— Task description —
Please reproduce each of the entries below exactly as they appear.

-- Record excerpts follows --

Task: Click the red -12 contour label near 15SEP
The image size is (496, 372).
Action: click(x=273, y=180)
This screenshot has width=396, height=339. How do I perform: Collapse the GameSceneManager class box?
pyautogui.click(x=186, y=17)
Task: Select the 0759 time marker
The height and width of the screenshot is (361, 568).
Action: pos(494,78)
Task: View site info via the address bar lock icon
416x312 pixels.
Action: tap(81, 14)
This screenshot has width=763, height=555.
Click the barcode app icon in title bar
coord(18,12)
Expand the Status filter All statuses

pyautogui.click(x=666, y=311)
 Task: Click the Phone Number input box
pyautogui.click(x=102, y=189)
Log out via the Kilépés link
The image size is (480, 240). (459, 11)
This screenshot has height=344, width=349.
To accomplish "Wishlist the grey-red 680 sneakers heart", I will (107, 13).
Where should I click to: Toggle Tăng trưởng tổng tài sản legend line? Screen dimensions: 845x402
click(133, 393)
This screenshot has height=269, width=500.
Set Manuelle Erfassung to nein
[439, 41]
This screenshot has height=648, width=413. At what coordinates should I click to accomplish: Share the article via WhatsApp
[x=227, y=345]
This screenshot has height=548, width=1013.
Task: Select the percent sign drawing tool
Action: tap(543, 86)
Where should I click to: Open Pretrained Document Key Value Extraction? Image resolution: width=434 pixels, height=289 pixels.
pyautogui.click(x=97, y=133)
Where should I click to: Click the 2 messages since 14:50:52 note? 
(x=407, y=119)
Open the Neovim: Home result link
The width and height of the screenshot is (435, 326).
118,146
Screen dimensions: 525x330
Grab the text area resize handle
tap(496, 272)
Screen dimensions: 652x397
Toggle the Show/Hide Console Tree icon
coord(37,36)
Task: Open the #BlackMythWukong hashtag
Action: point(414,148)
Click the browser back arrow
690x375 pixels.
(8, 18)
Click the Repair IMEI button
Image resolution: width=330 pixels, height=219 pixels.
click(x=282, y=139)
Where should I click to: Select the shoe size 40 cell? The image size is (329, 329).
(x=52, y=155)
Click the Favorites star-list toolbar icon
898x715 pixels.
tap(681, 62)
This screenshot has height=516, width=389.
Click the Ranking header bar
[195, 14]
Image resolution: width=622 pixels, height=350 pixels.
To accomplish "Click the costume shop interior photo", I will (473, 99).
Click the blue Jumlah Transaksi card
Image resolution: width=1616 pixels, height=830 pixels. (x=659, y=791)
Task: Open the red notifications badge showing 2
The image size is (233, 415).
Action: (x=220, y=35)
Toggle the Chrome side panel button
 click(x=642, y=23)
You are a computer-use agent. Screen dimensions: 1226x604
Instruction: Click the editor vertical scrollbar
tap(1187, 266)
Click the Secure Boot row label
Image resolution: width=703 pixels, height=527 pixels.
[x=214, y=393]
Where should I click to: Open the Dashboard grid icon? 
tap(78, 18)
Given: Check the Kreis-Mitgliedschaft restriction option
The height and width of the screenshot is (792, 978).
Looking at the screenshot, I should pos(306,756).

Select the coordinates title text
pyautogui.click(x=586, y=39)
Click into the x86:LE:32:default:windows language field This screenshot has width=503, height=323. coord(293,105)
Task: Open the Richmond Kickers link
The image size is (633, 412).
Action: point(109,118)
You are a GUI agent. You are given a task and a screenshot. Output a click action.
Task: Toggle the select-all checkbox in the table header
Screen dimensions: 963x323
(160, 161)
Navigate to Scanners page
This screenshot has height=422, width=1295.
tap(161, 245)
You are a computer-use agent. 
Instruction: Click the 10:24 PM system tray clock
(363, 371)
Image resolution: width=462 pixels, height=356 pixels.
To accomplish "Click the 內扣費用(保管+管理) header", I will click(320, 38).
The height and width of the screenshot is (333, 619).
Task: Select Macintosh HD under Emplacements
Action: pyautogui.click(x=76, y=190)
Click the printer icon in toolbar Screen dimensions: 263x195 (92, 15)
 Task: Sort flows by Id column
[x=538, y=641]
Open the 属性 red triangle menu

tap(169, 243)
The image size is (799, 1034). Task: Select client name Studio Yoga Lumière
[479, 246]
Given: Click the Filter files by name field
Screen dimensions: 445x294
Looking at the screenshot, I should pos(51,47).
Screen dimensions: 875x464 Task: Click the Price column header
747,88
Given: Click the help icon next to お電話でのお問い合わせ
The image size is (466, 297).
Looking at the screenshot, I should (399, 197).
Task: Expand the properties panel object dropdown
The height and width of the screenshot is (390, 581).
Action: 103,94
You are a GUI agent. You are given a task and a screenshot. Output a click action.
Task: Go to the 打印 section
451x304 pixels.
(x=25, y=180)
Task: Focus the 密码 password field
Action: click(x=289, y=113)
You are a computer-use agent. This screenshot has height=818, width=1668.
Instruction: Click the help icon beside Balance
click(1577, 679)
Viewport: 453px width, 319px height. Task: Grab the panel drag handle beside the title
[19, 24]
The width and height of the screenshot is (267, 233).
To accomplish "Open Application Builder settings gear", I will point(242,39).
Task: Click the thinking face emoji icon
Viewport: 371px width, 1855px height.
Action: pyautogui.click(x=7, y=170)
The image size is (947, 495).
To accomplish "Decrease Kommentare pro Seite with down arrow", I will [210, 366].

-- Record excerpts concluded --

— Solution to the exercise —
Task: Click the red -12 contour label near 15SEP
The image size is (496, 372).
Action: click(x=273, y=180)
This screenshot has width=396, height=339. How do I perform: Collapse the GameSceneManager class box?
pyautogui.click(x=186, y=17)
Task: Select the 0759 time marker
The height and width of the screenshot is (361, 568).
Action: pos(494,78)
Task: View site info via the address bar lock icon
416x312 pixels.
Action: tap(81, 14)
This screenshot has width=763, height=555.
Click the barcode app icon in title bar
coord(18,12)
Expand the Status filter All statuses

pyautogui.click(x=666, y=311)
 Task: Click the Phone Number input box
pyautogui.click(x=102, y=189)
Log out via the Kilépés link
The image size is (480, 240). (459, 11)
This screenshot has height=344, width=349.
To accomplish "Wishlist the grey-red 680 sneakers heart", I will (107, 13).
Where should I click to: Toggle Tăng trưởng tổng tài sản legend line? Screen dimensions: 845x402
click(133, 393)
This screenshot has height=269, width=500.
Set Manuelle Erfassung to nein
[439, 41]
This screenshot has height=648, width=413. At what coordinates should I click to accomplish: Share the article via WhatsApp
[x=227, y=345]
This screenshot has height=548, width=1013.
Task: Select the percent sign drawing tool
Action: tap(543, 86)
Where should I click to: Open Pretrained Document Key Value Extraction? Image resolution: width=434 pixels, height=289 pixels.
pyautogui.click(x=97, y=133)
Where should I click to: Click the 2 messages since 14:50:52 note? 
(x=407, y=119)
Open the Neovim: Home result link
The width and height of the screenshot is (435, 326).
118,146
Screen dimensions: 525x330
Grab the text area resize handle
tap(496, 272)
Screen dimensions: 652x397
Toggle the Show/Hide Console Tree icon
coord(37,36)
Task: Open the #BlackMythWukong hashtag
Action: point(414,148)
Click the browser back arrow
690x375 pixels.
(8, 18)
Click the Repair IMEI button
Image resolution: width=330 pixels, height=219 pixels.
click(x=282, y=139)
Where should I click to: Select the shoe size 40 cell? The image size is (329, 329).
(x=52, y=155)
Click the Favorites star-list toolbar icon
898x715 pixels.
tap(681, 62)
This screenshot has height=516, width=389.
Click the Ranking header bar
[195, 14]
Image resolution: width=622 pixels, height=350 pixels.
To accomplish "Click the costume shop interior photo", I will (473, 99).
Click the blue Jumlah Transaksi card
Image resolution: width=1616 pixels, height=830 pixels. (x=659, y=791)
Task: Open the red notifications badge showing 2
The image size is (233, 415).
Action: (x=220, y=35)
Toggle the Chrome side panel button
 click(x=642, y=23)
You are a computer-use agent. Screen dimensions: 1226x604
Instruction: Click the editor vertical scrollbar
tap(1187, 266)
Click the Secure Boot row label
Image resolution: width=703 pixels, height=527 pixels.
[x=214, y=393]
Where should I click to: Open the Dashboard grid icon? 
tap(78, 18)
Given: Check the Kreis-Mitgliedschaft restriction option
The height and width of the screenshot is (792, 978).
Looking at the screenshot, I should pos(306,756).

Select the coordinates title text
pyautogui.click(x=586, y=39)
Click into the x86:LE:32:default:windows language field This screenshot has width=503, height=323. coord(293,105)
Task: Open the Richmond Kickers link
The image size is (633, 412).
Action: point(109,118)
You are a GUI agent. You are given a task and a screenshot. Output a click action.
Task: Toggle the select-all checkbox in the table header
Screen dimensions: 963x323
(160, 161)
Navigate to Scanners page
This screenshot has height=422, width=1295.
tap(161, 245)
You are a computer-use agent. 
Instruction: Click the 10:24 PM system tray clock
(363, 371)
Image resolution: width=462 pixels, height=356 pixels.
To accomplish "Click the 內扣費用(保管+管理) header", I will click(320, 38).
The height and width of the screenshot is (333, 619).
Task: Select Macintosh HD under Emplacements
Action: pyautogui.click(x=76, y=190)
Click the printer icon in toolbar Screen dimensions: 263x195 (92, 15)
 Task: Sort flows by Id column
[x=538, y=641]
Open the 属性 red triangle menu

tap(169, 243)
The image size is (799, 1034). Task: Select client name Studio Yoga Lumière
[479, 246]
Given: Click the Filter files by name field
Screen dimensions: 445x294
Looking at the screenshot, I should pos(51,47).
Screen dimensions: 875x464 Task: Click the Price column header
747,88
Given: Click the help icon next to お電話でのお問い合わせ
The image size is (466, 297).
Looking at the screenshot, I should (399, 197).
Task: Expand the properties panel object dropdown
The height and width of the screenshot is (390, 581).
Action: 103,94
You are a GUI agent. You are given a task and a screenshot. Output a click action.
Task: Go to the 打印 section
451x304 pixels.
(x=25, y=180)
Task: Focus the 密码 password field
Action: click(x=289, y=113)
You are a computer-use agent. This screenshot has height=818, width=1668.
Instruction: Click the help icon beside Balance
click(1577, 679)
Viewport: 453px width, 319px height. Task: Grab the panel drag handle beside the title
[19, 24]
The width and height of the screenshot is (267, 233).
To accomplish "Open Application Builder settings gear", I will point(242,39).
Task: Click the thinking face emoji icon
Viewport: 371px width, 1855px height.
Action: pyautogui.click(x=7, y=170)
The image size is (947, 495).
To accomplish "Decrease Kommentare pro Seite with down arrow", I will [210, 366].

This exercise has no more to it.